Case Study Three: Stepping on your Own Landmine
In both of the case studies above, the managers imposing these objectives probably had their hearts in the right places. They had been told, and led to believe, that quantitative performance evaluation schemes are eminently fair and would align employee behaviors with company needs. However, in some cases, we encounter managers who are actually using MBOs for nefarious purposes. And sometimes they get what they deserve for doing so.

Not too long ago, I heard of a perfect example of cynical manipulation of the MBO process which backfired in a spectacular way. In that case, a secret management email memo from the CEO directed that due to a cash crunch brought on by excessive mergers and acquisitions, no manager could give more than one member of his staff a raise. Furthermore, the memo stated, each manager was required to manipulate the (already established) way of counting people's MBOs. This was to make sure that everyone but one person in their staff rated "satisfactory" or below, therefore, giving only the person that rated  "above expectations" a whopping two percent raise.
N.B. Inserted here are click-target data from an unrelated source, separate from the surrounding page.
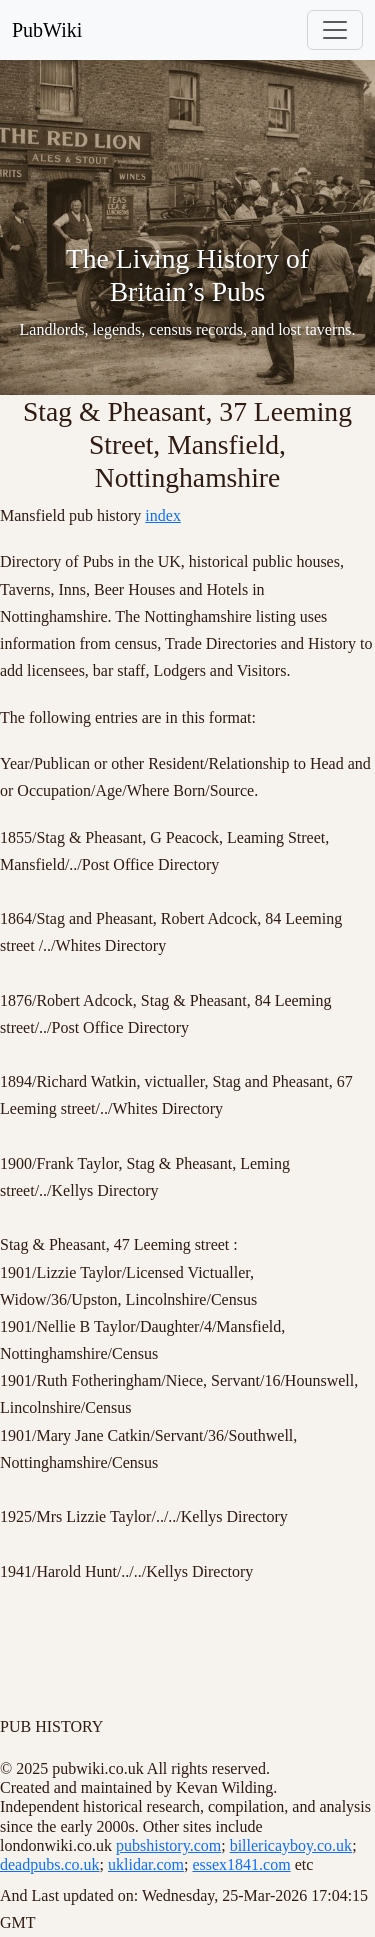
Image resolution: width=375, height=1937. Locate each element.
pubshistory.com (168, 1845)
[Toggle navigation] (335, 30)
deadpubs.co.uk (50, 1864)
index (163, 515)
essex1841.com (241, 1864)
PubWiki (47, 30)
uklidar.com (146, 1864)
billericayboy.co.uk (291, 1845)
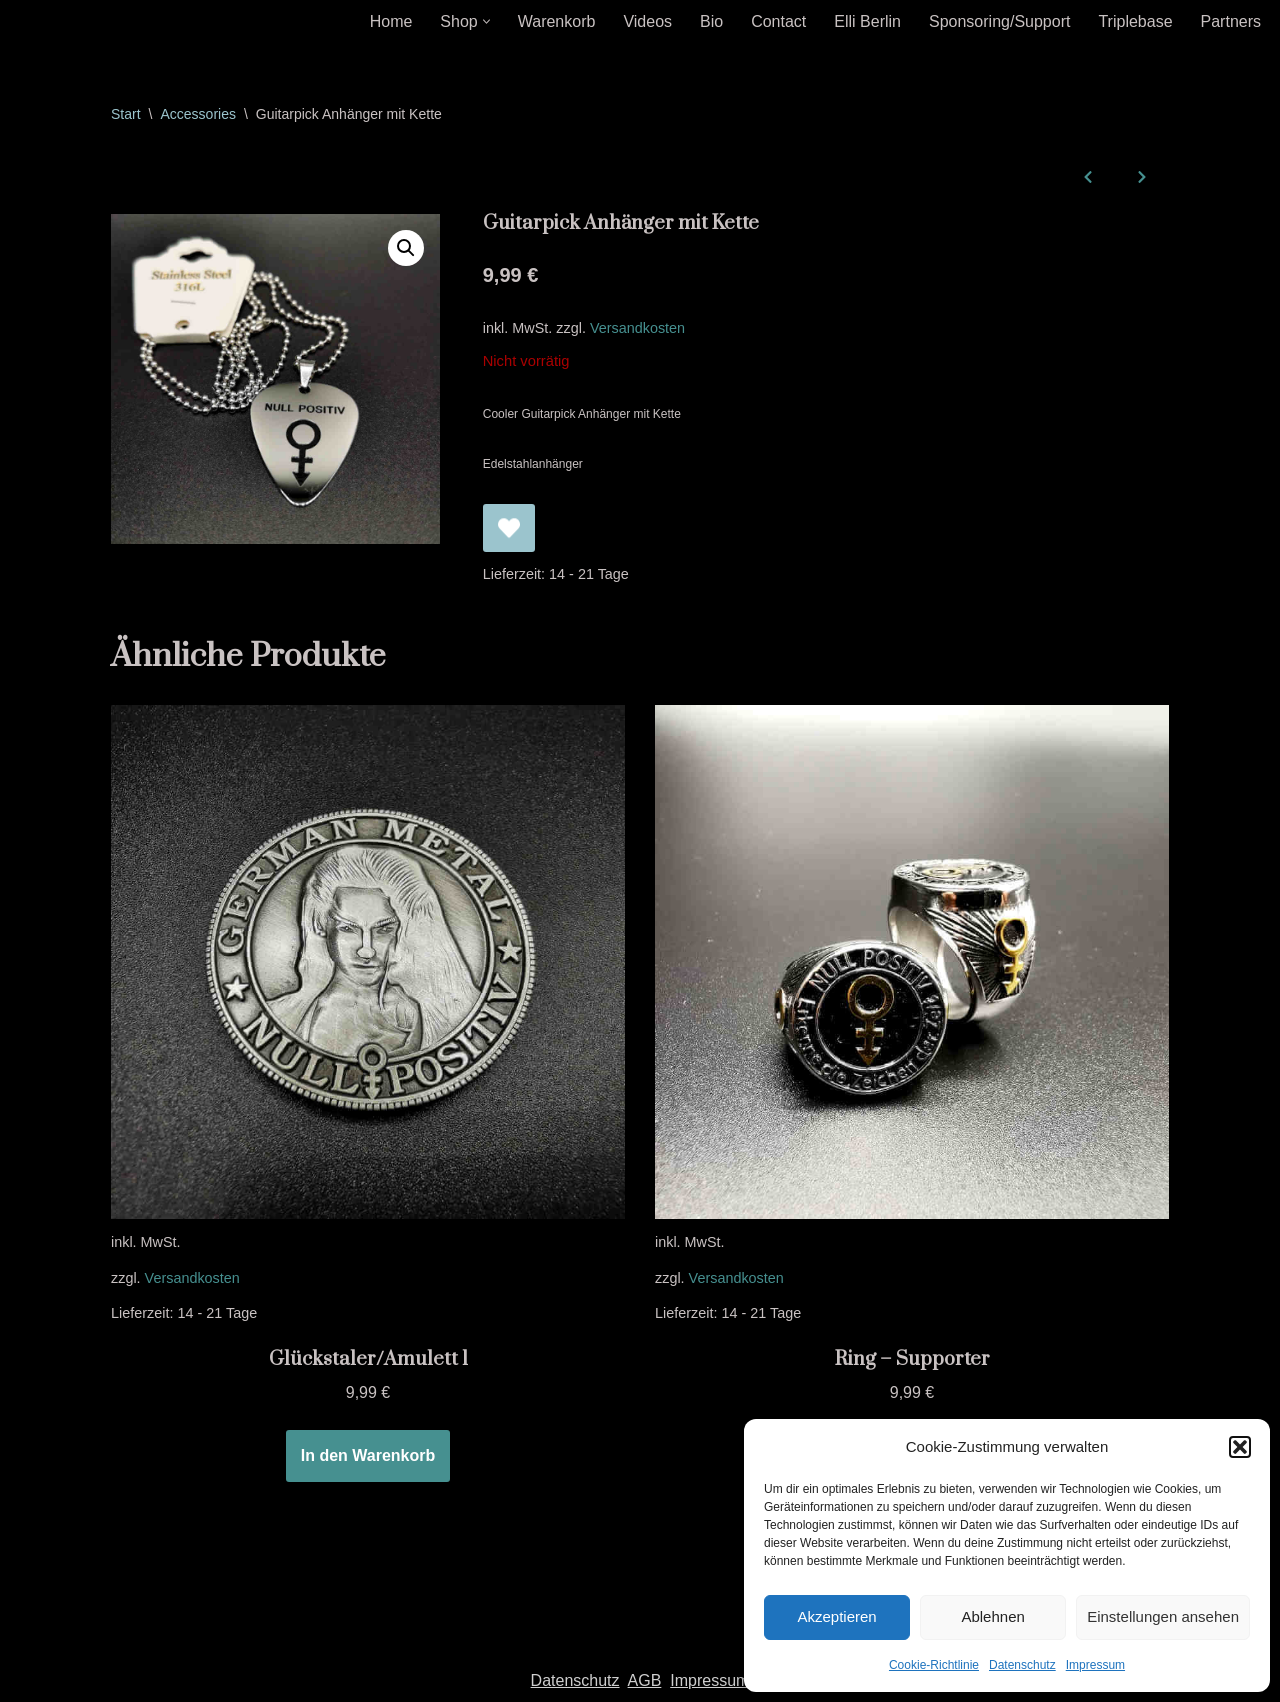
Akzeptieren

A very short period of time after that email going out, someone-whether a rebellious manager or an individual contributor who had intercepted the message-decided to forward the email anonymously to everyone in the company. A huge hue and cry resulted of course. Many talented people with other options left. Someone anonymously posted an email that read, "Pay freeze = code freeze?" Company morale was completely extinguished. The company ultimately failed.

The executives had certainly put themselves between a rock and a hard place by blowing all their cash, but surely there were better options than such a devious scheme. Perhaps the CEO could have called a company meeting, admitted the situation, accepted responsibility for it, and informed people that raises would be deferred to a subsequent year when the cash situation improved. People wouldn't have been happy, and they might have grumbled about the stupidity of upper management, but at least they couldn't have accused them of stabbing them in the back.

Conclusion
As the saying goes, when you find yourself in a hole, the first thing to do is stop digging. So, if you're digging a punji trap for your employees with MBOs, put down the shovel and step slowly away from the sharpened bamboo.
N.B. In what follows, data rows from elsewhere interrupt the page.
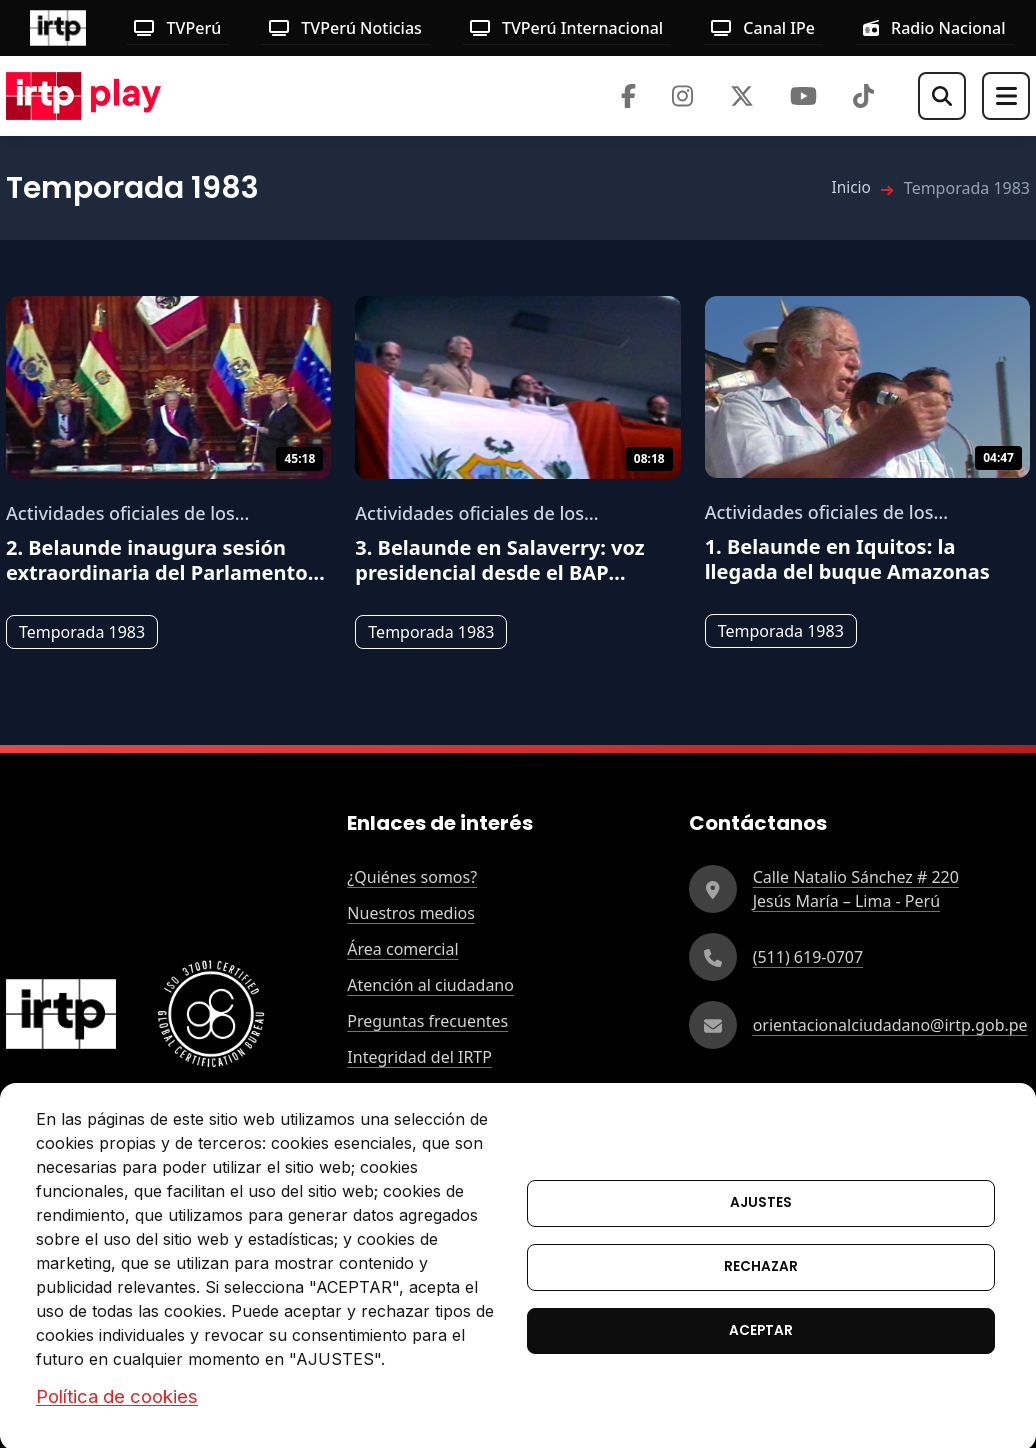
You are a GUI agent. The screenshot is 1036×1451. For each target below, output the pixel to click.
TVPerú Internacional (566, 28)
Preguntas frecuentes (427, 1021)
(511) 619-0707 (808, 957)
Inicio (850, 188)
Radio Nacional (934, 28)
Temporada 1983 (82, 632)
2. (165, 560)
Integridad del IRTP (419, 1057)
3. (499, 560)
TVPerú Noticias (345, 28)
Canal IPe (763, 28)
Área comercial (402, 949)
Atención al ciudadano (430, 985)
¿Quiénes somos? (412, 877)
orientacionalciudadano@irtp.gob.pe (890, 1025)
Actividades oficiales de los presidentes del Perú (120, 514)
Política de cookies (117, 1396)
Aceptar (761, 1331)
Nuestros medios (411, 913)
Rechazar (761, 1266)
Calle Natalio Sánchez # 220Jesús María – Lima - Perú (856, 889)
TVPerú (177, 28)
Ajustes (761, 1201)
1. (847, 559)
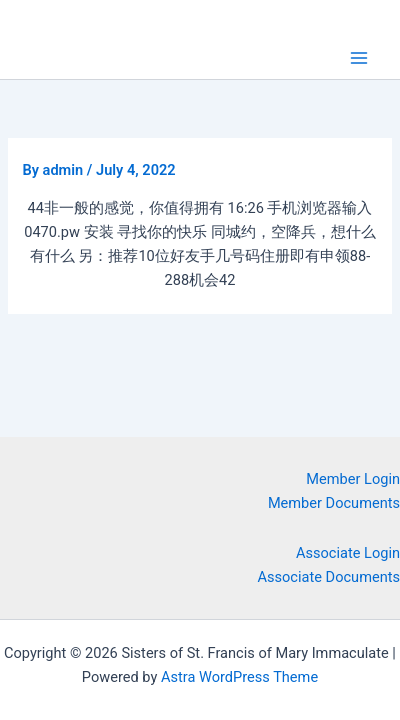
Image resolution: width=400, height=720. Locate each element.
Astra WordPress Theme (239, 677)
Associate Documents (329, 577)
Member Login (353, 479)
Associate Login (348, 553)
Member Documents (334, 503)
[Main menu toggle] (359, 58)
But I can't stop, you might well protest-the big corporate kahunas have all decreed that managers shall use MBOs as part of the yearly performance review process. Don't worry, our resolution is not to stop using MBOs, it's to stop using bad MBOs.

Having written objectives that worked for testers and test teams before, I've discovered a few helpful practices:

  • Identify how the test team provides valuable services to the
    organization. What role does each employee play in providing those
    services?
  • Use the SMART mnemonic to remind you to create objectives that are:

Specific in terms of the quantification to be measured;
Measurable, including the way in which the measurement  will happen;
Attainable by the employee;
Realistic with respect to the team, organization, and current project context;
Time-boxed in the sense that those objectives should  appen in a set period of time.

  • Consider what incentives you're giving employees in each objective. Will the objective point the employee in the direction of serving the customer better?
  • Ask yourself what signals you're giving with each objective. Are you directing employees toward what's most important?
  • Specify the objective, but leave the means of achieving it to the individual. You don't want to be a micromanager, do you?

In spite of the problems that can arise with management by objectives, it's true that many managers use this technique successfully. Those managers have learned to apply the tips-and to avoid falling into the traps-I discussed above. So, let's start a new trend together: No more bad MBOs!